Theo narrowed her eyes, considering. Though she herself was a spinster, she had appointed herself the official town matchmaker, and she took her job seriously. “Still, there must be a suitable woman here in the Glen—”
Down the next row of tables, someone dropped a plate with a splintering crash. Theo didn’t bother to finish her sentence. She rushed over, ready to comfort her inconvenienced customer and to chasten her clumsy employee with one quick, deadly look.
Parker and Emma shared an amused glance. Theo Burke was famous for treating her customers like royalty. The Candlelight Café lived up to its name. Every table really did have an ivory taper set in a silver candlestick. And real linen, too. Theo trained her teenage waiters to what she called “French standards.” It amused the customers, but it kept them coming back. Where else could you get five-star service with your French fries?
“Seriously, though, Parker—” Emma toyed with the last bit of piecrust on her plate “—aren’t you interested in ever getting married?”
“I’ve been married,” he said calmly, drinking his coffee. “It wasn’t that much fun.”
“Yeah, but you married a bitch.” Parker gave his sister a quizzical look, and she bristled defensively. “Well, I’m sorry. But you did. The way she acted when you decided to come back to the Glen! Man, was she ever a witch.”
Parker put his coffee cup down. “Well, you can’t really blame her. Tina liked being married to a member of the Secret Service. It impressed her friends.
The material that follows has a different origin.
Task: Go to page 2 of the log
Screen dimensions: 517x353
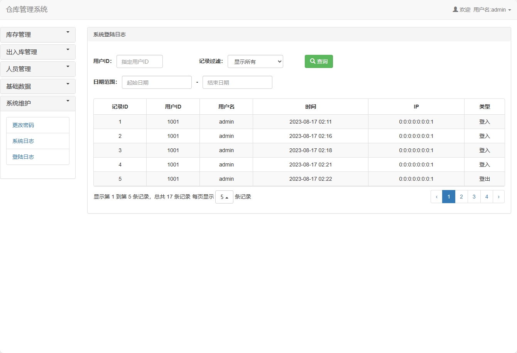Action: [461, 197]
And she thoroughly enjoyed having affairs with all the cutest politicians in Washington.” He grinned at his sister. “Apparently she couldn’t work up much enthusiasm for cheating on the sheriff of Firefly Glen.”
Emma eyes were as dark as mud. “I’d like to find that woman and—”
“Let it go, Emma,” Parker said lightly. “A lot of it was my fault, too. She didn’t start out being a bitch.”
That was true. He remembered how hypnotized he had been by Tina’s exciting body, her cover-girl face—the sophisticated pampering she’d showered on him, purring and seducing and flattering.
And he’d never forget how hot they had been for each other. Or how alarmingly fast that heat had burned itself out.
“That’s partly why I’m not eager to try it again.” He heard the sober note in his voice, and he was sure Emma recognized it, too. “Not unless I’m sure. I would have to be one hundred percent positive it’s the perfect woman.”
Emma’s expression was suddenly wistful, her earlier effervescence dissipated. “I don’t think that’s possible, Parker,” she said softly. “Nothing’s ever really perfect.”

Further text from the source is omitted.